Il Mercy Virtual Hospital è infatti il primo “ospedale virtuale” al mondo ed è costato 45 milioni di dollari. Ma dov’è Chesterfield? Si trova nella pianura fra il Mississippi e il Missouri; è una cittadina del Midwest: 46 mila abitanti, a una ventina di miglia da Saint Louis. Dentro questo ospedale lavorano 330 fra medici e infermieri, i quali gestiscono all’incirca 2.400 pazienti. Nei quattro piani della struttura potrete trovare strumentazioni all’avanguardia. E’ operativo dall’autunno del 2015. I pazienti, però, non sono ricoverati lì. Molti sono a casa loro, altri sono ricoverati in ospedali sparsi negli Stati Uniti. La più semplice delle postazioni di lavoro utilizzate da medici e infermieri è costituita da 4-5 monitor, un paio di tastiere e un telefono. I monitor permettono di controllare alcune decine di migliaia di devices remoti. Qualunque operatore è in grado, in qualsiasi momento, di mettersi in videoconferenza ad alta risoluzione coi suoi pazienti remoti nelle fasi acute delle malattia.

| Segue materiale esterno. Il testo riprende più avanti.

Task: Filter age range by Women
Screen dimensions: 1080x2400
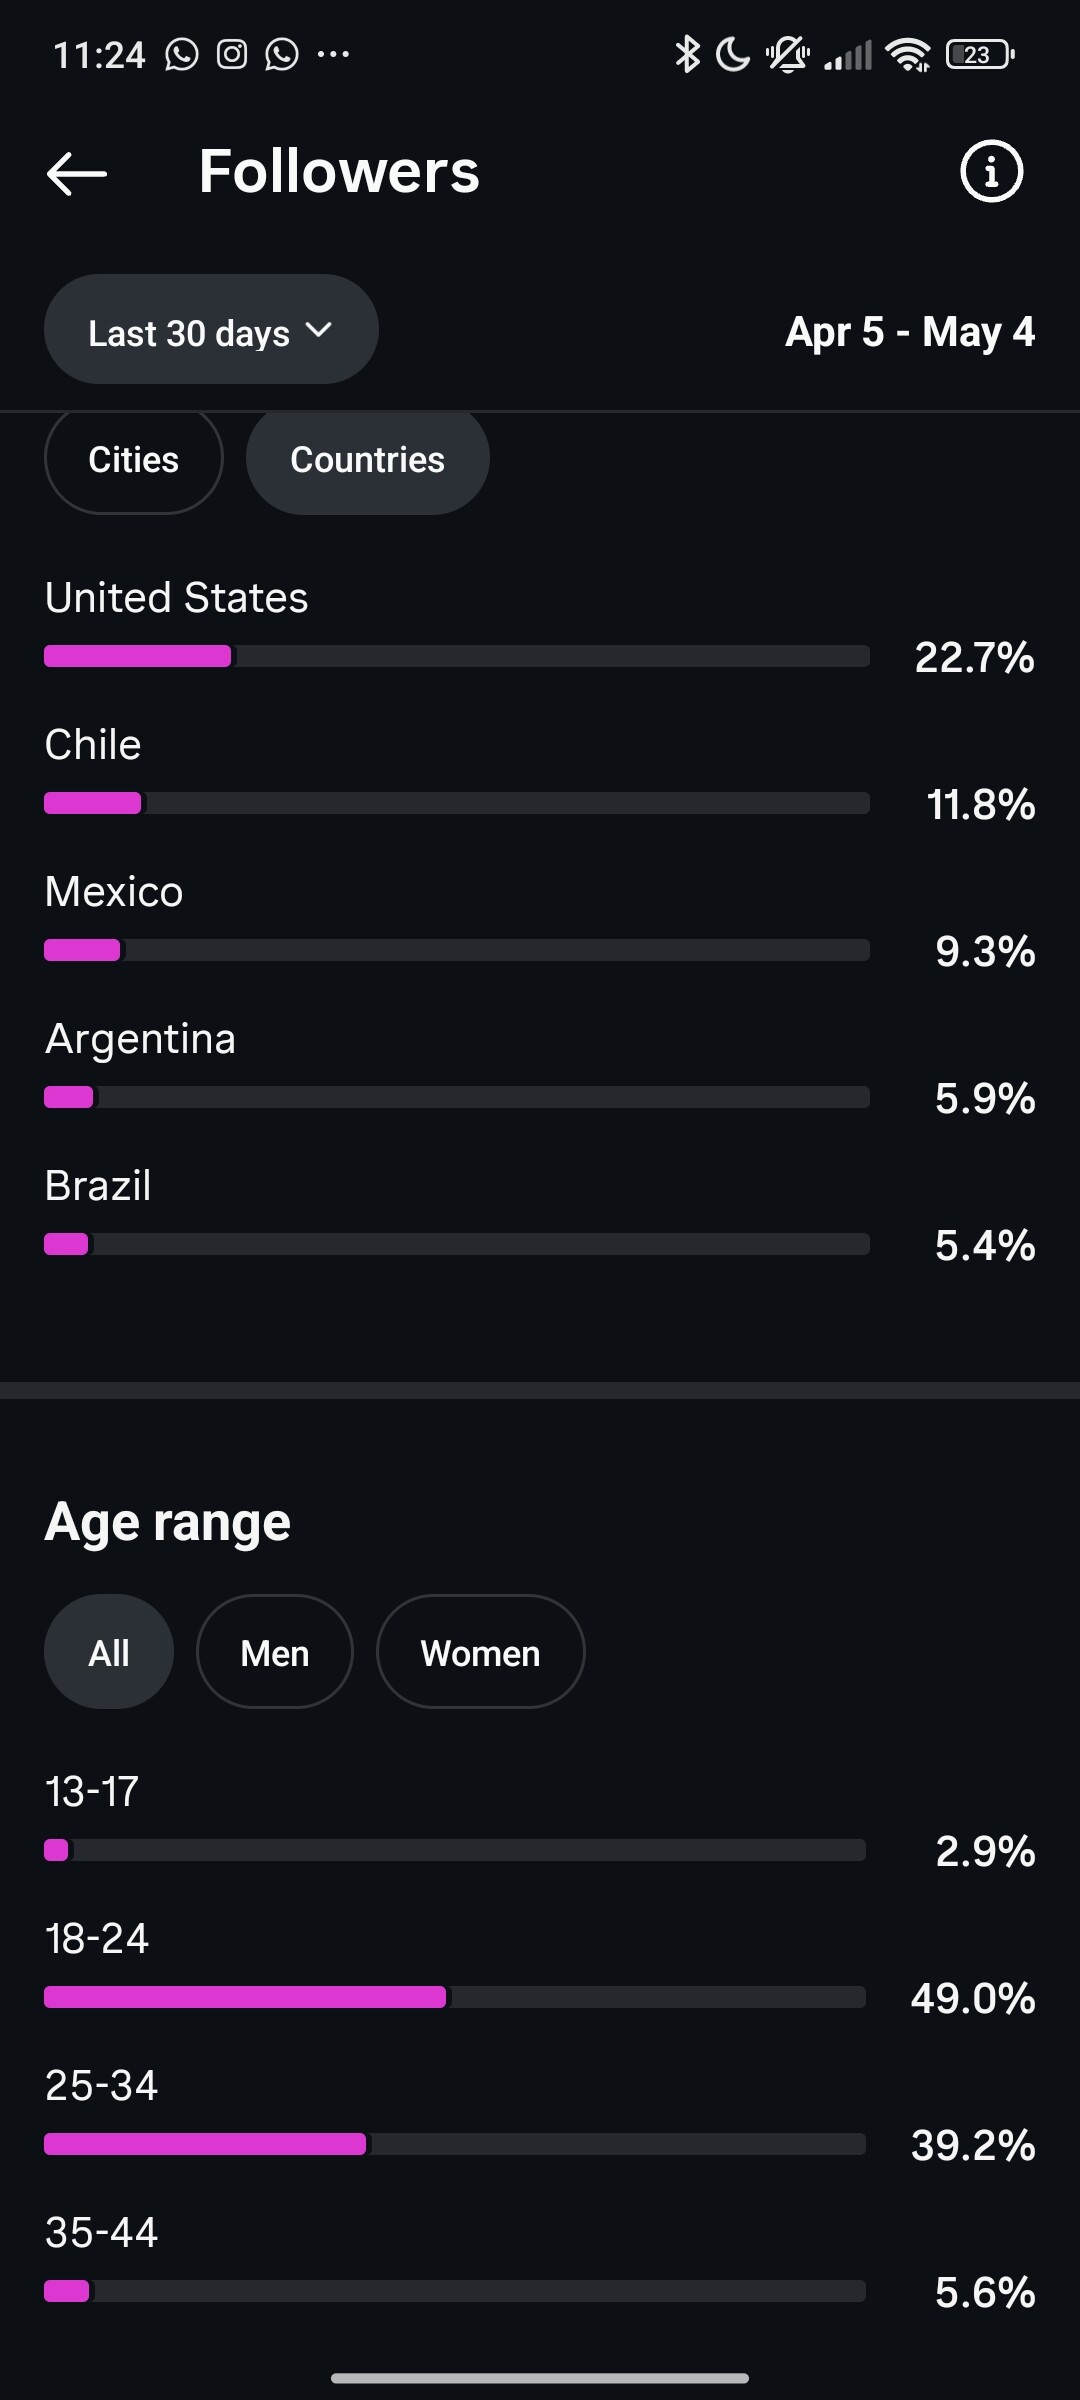Action: (480, 1652)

A Chesterfield si monitorano anche alcune decine di migliaia di cronici ogni anno, ma questo è in sostanza il business secondario. Il modello è simile a quello dei nuovi ospedali giapponesi: un paziente non necessita di costante e continuativo supporto medico “in presenza”, può essere tranquillamente essere assistito a domicilio e controllato in remoto. Un posto letto in un ospedale americano costa alcune migliaia di dollari al giorno, denaro che spesso può essere risparmiato spendendone molto meno gestendo il paziente da remoto e portandogli a casa l’assistenza infermieristica.

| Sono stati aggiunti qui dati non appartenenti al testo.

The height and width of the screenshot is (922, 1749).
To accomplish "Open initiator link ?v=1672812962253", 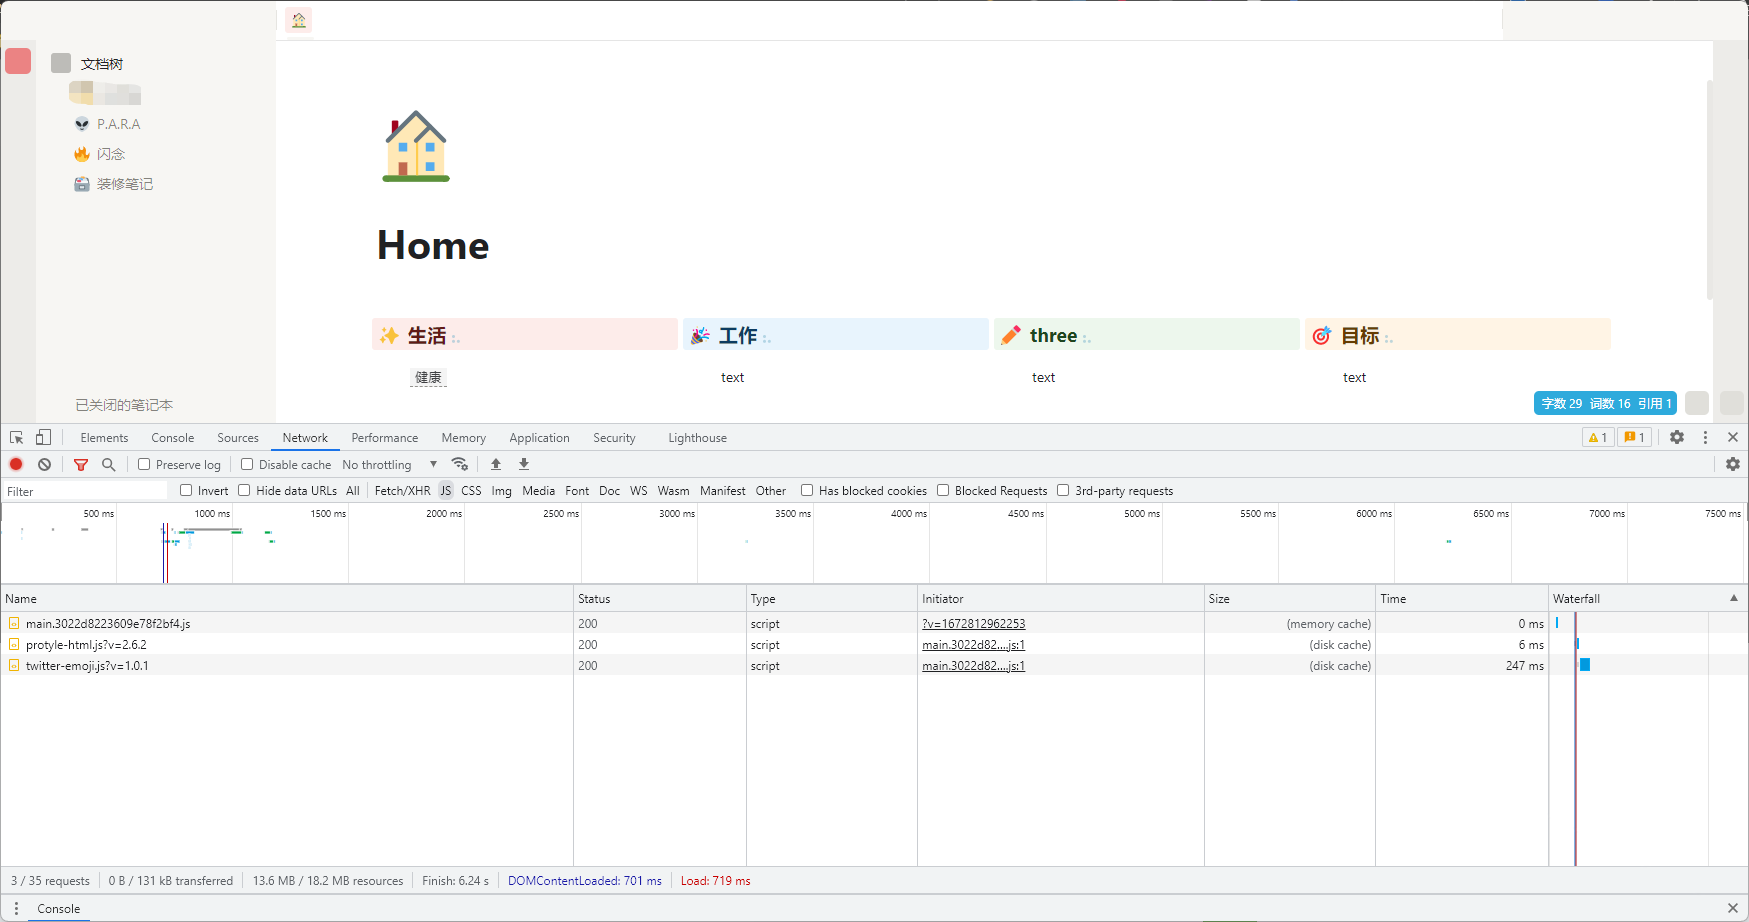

Il Mercy Virtual ha un reparto virtuale di terapia intensiva che segue pazienti sparsi in decine di ospedali in cinque Stati USA, fornendo sostanzialmente una sorta di “backup” del servizio di monitoraggio. In ogni istante i medici dell’ospedale virtuale possono interagire in videoconferenza coi medici in loco, scambiando in tempo reale i dati del paziente e collaborando alla risoluzione della criticità. In questo nosocomio si fa anche riabilitazione, ovviamente virtuale: i terapisti della riabilitazione interagiscono coi loro pazienti remoti attraverso una piattaforma di comunicazione integrata con soluzioni di realtà aumentata. Chiaramente il modello è molto “americano” in quanto il Mercy Virtual è pagato dalle assicurazioni, le quali sono ben felici di spendere cifre minori rispetto a quelle che dovrebbero sostenere in caso di ricovero ospedaliero “reale”. In primo piano c’è il risultato, poichè un’eventuale complicazione, o qualcosa di ancora peggiore, in ogni caso si ritorce contro l’assicurazione medesima, quindi la qualità dev’essere eccellente e non minore rispetto ad un servizio in un classico ospedale. La vecchia “cartella clinica di reparto” lascerà il posto alle cosiddette “clinical collaboration platforms” sulle quali interagiranno una molteplicità di specialisti e operatori sanitari.

Prima o poi anche in Italia di ospedalizzazione a domicilio per acuti e post-acuti se ne parlerà molto sia nei casi di “dimissioni protette”, magari trasferendo il paziente in una struttura meno costosa di un ospedale ad alta intensità di cura (tipo RSA, per intenderci), sia nei casi di domiciliarizzazione vera e propria.

Il sistema sanitario nazionale, anche nelle regioni tradizionalmente considerate più efficienti, è stato messo a dura prova con la pandemia. Terminata l’emergenza tutto tornerà come prima? Forse no, perché anche nella sanità la digitalizzazione non è solo utile, ma necessaria e i processi innescati sono ormai irreversibili.